Data for processing —
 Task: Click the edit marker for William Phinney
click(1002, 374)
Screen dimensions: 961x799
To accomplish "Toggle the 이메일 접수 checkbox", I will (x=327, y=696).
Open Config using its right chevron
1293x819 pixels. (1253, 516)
---
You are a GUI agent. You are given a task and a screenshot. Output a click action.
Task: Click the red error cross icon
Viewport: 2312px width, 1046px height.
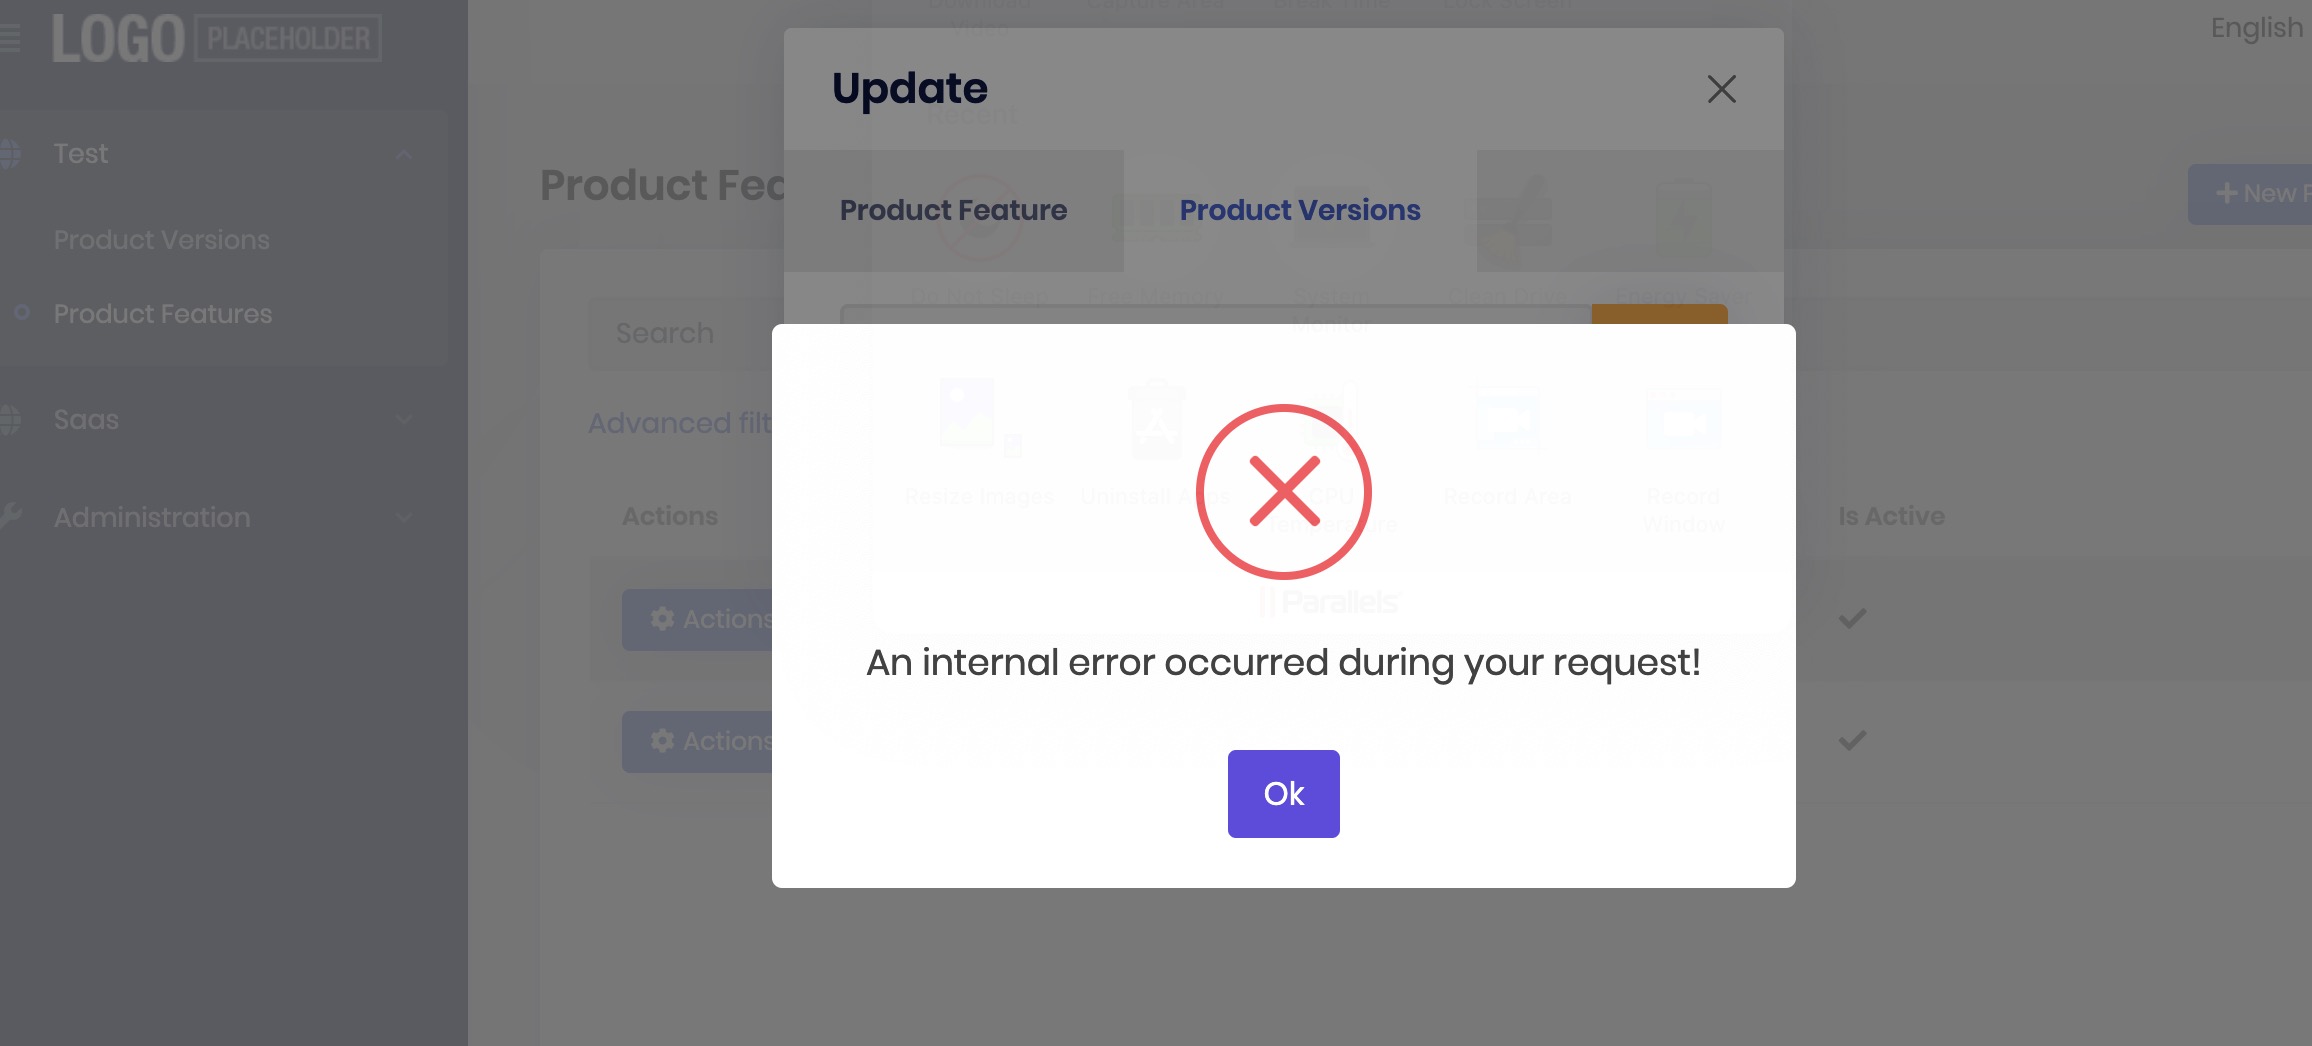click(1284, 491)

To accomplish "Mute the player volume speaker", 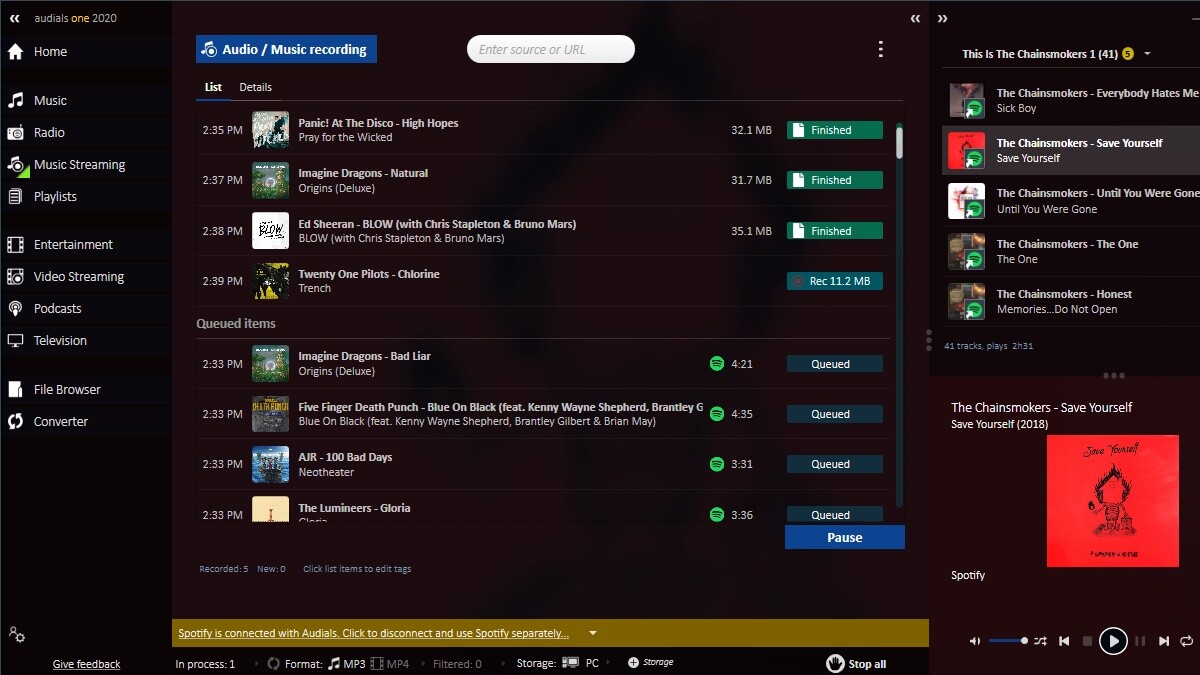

Problem details —
Set the pictures aside and retype exactly the lines above from the line with "You are a GUI" to the line with "the player volume", both included, adding no others.

Task response —
You are a GUI agent. You are given a task and a screenshot. Output a click action.
Task: Click the red error cross icon
Viewport: 2312px width, 1046px height.
click(1284, 491)

To accomplish "Mute the player volume speaker", 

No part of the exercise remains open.